# Task statement
Rewrite the records below, changing every "computer-use agent" to "desktop assistant" and leaving everything else the same.

# Entries

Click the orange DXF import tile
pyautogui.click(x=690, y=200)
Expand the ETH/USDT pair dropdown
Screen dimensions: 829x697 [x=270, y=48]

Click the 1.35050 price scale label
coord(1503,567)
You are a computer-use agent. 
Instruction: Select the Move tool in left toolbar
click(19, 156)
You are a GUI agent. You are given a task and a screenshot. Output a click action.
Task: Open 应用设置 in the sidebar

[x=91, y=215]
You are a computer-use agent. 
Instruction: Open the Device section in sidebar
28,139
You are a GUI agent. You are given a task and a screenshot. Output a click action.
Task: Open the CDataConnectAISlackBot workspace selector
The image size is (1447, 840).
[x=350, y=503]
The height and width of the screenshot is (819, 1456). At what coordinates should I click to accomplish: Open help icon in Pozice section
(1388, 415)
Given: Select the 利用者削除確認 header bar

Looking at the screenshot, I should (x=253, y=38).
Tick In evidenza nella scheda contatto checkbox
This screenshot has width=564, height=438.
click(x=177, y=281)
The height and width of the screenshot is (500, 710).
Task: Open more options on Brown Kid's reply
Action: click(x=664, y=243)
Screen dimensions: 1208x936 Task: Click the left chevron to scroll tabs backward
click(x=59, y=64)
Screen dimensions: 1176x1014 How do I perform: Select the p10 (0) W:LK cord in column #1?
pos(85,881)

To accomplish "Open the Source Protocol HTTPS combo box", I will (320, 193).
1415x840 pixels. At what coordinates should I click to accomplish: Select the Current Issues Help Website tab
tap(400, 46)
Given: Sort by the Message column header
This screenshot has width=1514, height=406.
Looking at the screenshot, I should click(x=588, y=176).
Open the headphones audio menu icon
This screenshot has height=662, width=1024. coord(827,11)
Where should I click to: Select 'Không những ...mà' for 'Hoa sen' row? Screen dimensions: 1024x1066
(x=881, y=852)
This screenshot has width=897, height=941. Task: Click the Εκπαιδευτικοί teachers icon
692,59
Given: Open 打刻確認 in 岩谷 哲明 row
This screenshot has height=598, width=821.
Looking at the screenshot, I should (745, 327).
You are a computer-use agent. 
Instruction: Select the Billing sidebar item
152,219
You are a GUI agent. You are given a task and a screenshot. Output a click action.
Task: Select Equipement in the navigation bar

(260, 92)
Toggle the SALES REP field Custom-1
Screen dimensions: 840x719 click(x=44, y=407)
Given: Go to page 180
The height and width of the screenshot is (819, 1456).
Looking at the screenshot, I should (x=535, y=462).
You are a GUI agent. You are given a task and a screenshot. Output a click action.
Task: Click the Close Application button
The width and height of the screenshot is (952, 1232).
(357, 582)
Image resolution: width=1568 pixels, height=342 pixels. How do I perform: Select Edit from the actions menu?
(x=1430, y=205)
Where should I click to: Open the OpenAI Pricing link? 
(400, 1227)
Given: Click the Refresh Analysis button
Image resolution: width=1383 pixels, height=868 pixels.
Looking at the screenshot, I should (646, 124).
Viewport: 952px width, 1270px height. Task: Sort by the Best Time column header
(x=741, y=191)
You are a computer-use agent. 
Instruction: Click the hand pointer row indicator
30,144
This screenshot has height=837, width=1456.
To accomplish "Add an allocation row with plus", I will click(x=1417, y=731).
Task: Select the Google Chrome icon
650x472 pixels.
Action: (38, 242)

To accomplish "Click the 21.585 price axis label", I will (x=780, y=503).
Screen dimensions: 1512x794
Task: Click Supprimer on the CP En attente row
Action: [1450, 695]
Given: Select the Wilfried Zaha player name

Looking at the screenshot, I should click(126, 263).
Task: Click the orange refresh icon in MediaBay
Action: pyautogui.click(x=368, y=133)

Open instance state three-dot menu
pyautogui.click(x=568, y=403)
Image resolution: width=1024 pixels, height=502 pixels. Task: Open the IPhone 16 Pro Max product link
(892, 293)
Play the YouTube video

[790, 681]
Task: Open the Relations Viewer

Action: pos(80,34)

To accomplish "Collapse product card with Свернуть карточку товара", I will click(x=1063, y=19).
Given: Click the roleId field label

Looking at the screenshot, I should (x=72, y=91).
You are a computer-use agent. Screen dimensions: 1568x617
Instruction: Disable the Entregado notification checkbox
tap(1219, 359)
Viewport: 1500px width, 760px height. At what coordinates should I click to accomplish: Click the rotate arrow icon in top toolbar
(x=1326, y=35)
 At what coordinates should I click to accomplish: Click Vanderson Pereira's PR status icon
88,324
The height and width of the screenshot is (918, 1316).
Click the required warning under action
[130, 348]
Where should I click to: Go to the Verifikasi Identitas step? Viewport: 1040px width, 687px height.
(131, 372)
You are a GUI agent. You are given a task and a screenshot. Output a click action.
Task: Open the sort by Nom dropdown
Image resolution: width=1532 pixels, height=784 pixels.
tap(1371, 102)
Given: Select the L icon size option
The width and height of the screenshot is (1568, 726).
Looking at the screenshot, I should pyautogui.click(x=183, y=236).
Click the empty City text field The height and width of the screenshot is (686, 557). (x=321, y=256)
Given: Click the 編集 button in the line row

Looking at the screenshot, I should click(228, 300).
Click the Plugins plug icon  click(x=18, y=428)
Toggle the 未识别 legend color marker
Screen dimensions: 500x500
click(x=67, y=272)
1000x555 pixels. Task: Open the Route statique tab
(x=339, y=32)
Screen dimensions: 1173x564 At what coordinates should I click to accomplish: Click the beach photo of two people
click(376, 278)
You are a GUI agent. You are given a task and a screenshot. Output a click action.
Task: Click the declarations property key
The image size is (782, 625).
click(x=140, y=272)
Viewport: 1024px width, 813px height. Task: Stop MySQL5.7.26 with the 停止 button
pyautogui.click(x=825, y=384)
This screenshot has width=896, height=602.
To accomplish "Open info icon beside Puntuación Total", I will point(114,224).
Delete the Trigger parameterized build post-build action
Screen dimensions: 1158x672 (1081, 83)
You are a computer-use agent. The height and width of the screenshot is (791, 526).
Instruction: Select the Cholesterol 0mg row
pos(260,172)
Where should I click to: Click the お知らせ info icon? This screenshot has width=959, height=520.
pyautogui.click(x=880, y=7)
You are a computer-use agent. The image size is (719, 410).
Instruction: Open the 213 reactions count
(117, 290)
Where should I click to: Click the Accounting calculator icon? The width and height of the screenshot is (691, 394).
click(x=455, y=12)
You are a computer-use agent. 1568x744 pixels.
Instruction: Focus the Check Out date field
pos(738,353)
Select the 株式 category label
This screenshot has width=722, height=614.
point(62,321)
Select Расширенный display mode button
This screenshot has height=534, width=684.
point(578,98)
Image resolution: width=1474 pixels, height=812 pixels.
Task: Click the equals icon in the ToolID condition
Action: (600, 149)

# Exercise answer
Click the orange DXF import tile
pyautogui.click(x=690, y=200)
Expand the ETH/USDT pair dropdown
Screen dimensions: 829x697 [x=270, y=48]

Click the 1.35050 price scale label
coord(1503,567)
You are a desktop assistant. 
Instruction: Select the Move tool in left toolbar
click(19, 156)
You are a GUI agent. You are given a task and a screenshot. Output a click action.
Task: Open 应用设置 in the sidebar

[x=91, y=215]
You are a desktop assistant. 
Instruction: Open the Device section in sidebar
28,139
You are a GUI agent. You are given a task and a screenshot. Output a click action.
Task: Open the CDataConnectAISlackBot workspace selector
The image size is (1447, 840).
[x=350, y=503]
The height and width of the screenshot is (819, 1456). At what coordinates should I click to accomplish: Open help icon in Pozice section
(1388, 415)
Given: Select the 利用者削除確認 header bar

Looking at the screenshot, I should (x=253, y=38).
Tick In evidenza nella scheda contatto checkbox
This screenshot has width=564, height=438.
click(x=177, y=281)
The height and width of the screenshot is (500, 710).
Task: Open more options on Brown Kid's reply
Action: click(x=664, y=243)
Screen dimensions: 1208x936 Task: Click the left chevron to scroll tabs backward
click(x=59, y=64)
Screen dimensions: 1176x1014 How do I perform: Select the p10 (0) W:LK cord in column #1?
pos(85,881)

To accomplish "Open the Source Protocol HTTPS combo box", I will (320, 193).
1415x840 pixels. At what coordinates should I click to accomplish: Select the Current Issues Help Website tab
tap(400, 46)
Given: Sort by the Message column header
This screenshot has width=1514, height=406.
Looking at the screenshot, I should click(x=588, y=176).
Open the headphones audio menu icon
This screenshot has height=662, width=1024. coord(827,11)
Where should I click to: Select 'Không những ...mà' for 'Hoa sen' row? Screen dimensions: 1024x1066
(x=881, y=852)
This screenshot has width=897, height=941. Task: Click the Εκπαιδευτικοί teachers icon
692,59
Given: Open 打刻確認 in 岩谷 哲明 row
This screenshot has height=598, width=821.
Looking at the screenshot, I should (745, 327).
You are a desktop assistant. 
Instruction: Select the Billing sidebar item
152,219
You are a GUI agent. You are given a task and a screenshot. Output a click action.
Task: Select Equipement in the navigation bar

(260, 92)
Toggle the SALES REP field Custom-1
Screen dimensions: 840x719 click(x=44, y=407)
Given: Go to page 180
The height and width of the screenshot is (819, 1456).
Looking at the screenshot, I should (x=535, y=462).
You are a GUI agent. You are given a task and a screenshot. Output a click action.
Task: Click the Close Application button
The width and height of the screenshot is (952, 1232).
(357, 582)
Image resolution: width=1568 pixels, height=342 pixels. How do I perform: Select Edit from the actions menu?
(x=1430, y=205)
Where should I click to: Open the OpenAI Pricing link? 
(400, 1227)
Given: Click the Refresh Analysis button
Image resolution: width=1383 pixels, height=868 pixels.
Looking at the screenshot, I should (646, 124).
Viewport: 952px width, 1270px height. Task: Sort by the Best Time column header
(x=741, y=191)
You are a desktop assistant. 
Instruction: Click the hand pointer row indicator
30,144
This screenshot has height=837, width=1456.
To accomplish "Add an allocation row with plus", I will click(x=1417, y=731).
Task: Select the Google Chrome icon
650x472 pixels.
Action: (38, 242)

To accomplish "Click the 21.585 price axis label", I will (x=780, y=503).
Screen dimensions: 1512x794
Task: Click Supprimer on the CP En attente row
Action: [1450, 695]
Given: Select the Wilfried Zaha player name

Looking at the screenshot, I should click(126, 263).
Task: Click the orange refresh icon in MediaBay
Action: pyautogui.click(x=368, y=133)

Open instance state three-dot menu
pyautogui.click(x=568, y=403)
Image resolution: width=1024 pixels, height=502 pixels. Task: Open the IPhone 16 Pro Max product link
(892, 293)
Play the YouTube video

[790, 681]
Task: Open the Relations Viewer

Action: pos(80,34)

To accomplish "Collapse product card with Свернуть карточку товара", I will click(x=1063, y=19).
Given: Click the roleId field label

Looking at the screenshot, I should (x=72, y=91).
You are a desktop assistant. Screen dimensions: 1568x617
Instruction: Disable the Entregado notification checkbox
tap(1219, 359)
Viewport: 1500px width, 760px height. At what coordinates should I click to accomplish: Click the rotate arrow icon in top toolbar
(x=1326, y=35)
 At what coordinates should I click to accomplish: Click Vanderson Pereira's PR status icon
88,324
The height and width of the screenshot is (918, 1316).
Click the required warning under action
[130, 348]
Where should I click to: Go to the Verifikasi Identitas step? Viewport: 1040px width, 687px height.
(131, 372)
You are a GUI agent. You are given a task and a screenshot. Output a click action.
Task: Open the sort by Nom dropdown
Image resolution: width=1532 pixels, height=784 pixels.
tap(1371, 102)
Given: Select the L icon size option
The width and height of the screenshot is (1568, 726).
Looking at the screenshot, I should pyautogui.click(x=183, y=236).
Click the empty City text field The height and width of the screenshot is (686, 557). (x=321, y=256)
Given: Click the 編集 button in the line row

Looking at the screenshot, I should click(228, 300).
Click the Plugins plug icon  click(x=18, y=428)
Toggle the 未识别 legend color marker
Screen dimensions: 500x500
click(x=67, y=272)
1000x555 pixels. Task: Open the Route statique tab
(x=339, y=32)
Screen dimensions: 1173x564 At what coordinates should I click to accomplish: Click the beach photo of two people
click(376, 278)
You are a GUI agent. You are given a task and a screenshot. Output a click action.
Task: Click the declarations property key
The image size is (782, 625).
click(x=140, y=272)
Viewport: 1024px width, 813px height. Task: Stop MySQL5.7.26 with the 停止 button
pyautogui.click(x=825, y=384)
This screenshot has width=896, height=602.
To accomplish "Open info icon beside Puntuación Total", I will point(114,224).
Delete the Trigger parameterized build post-build action
Screen dimensions: 1158x672 (1081, 83)
You are a desktop assistant. The height and width of the screenshot is (791, 526).
Instruction: Select the Cholesterol 0mg row
pos(260,172)
Where should I click to: Click the お知らせ info icon? This screenshot has width=959, height=520.
pyautogui.click(x=880, y=7)
You are a desktop assistant. The image size is (719, 410).
Instruction: Open the 213 reactions count
(117, 290)
Where should I click to: Click the Accounting calculator icon? The width and height of the screenshot is (691, 394).
click(x=455, y=12)
You are a desktop assistant. 1568x744 pixels.
Instruction: Focus the Check Out date field
pos(738,353)
Select the 株式 category label
This screenshot has width=722, height=614.
point(62,321)
Select Расширенный display mode button
This screenshot has height=534, width=684.
point(578,98)
Image resolution: width=1474 pixels, height=812 pixels.
Task: Click the equals icon in the ToolID condition
Action: (600, 149)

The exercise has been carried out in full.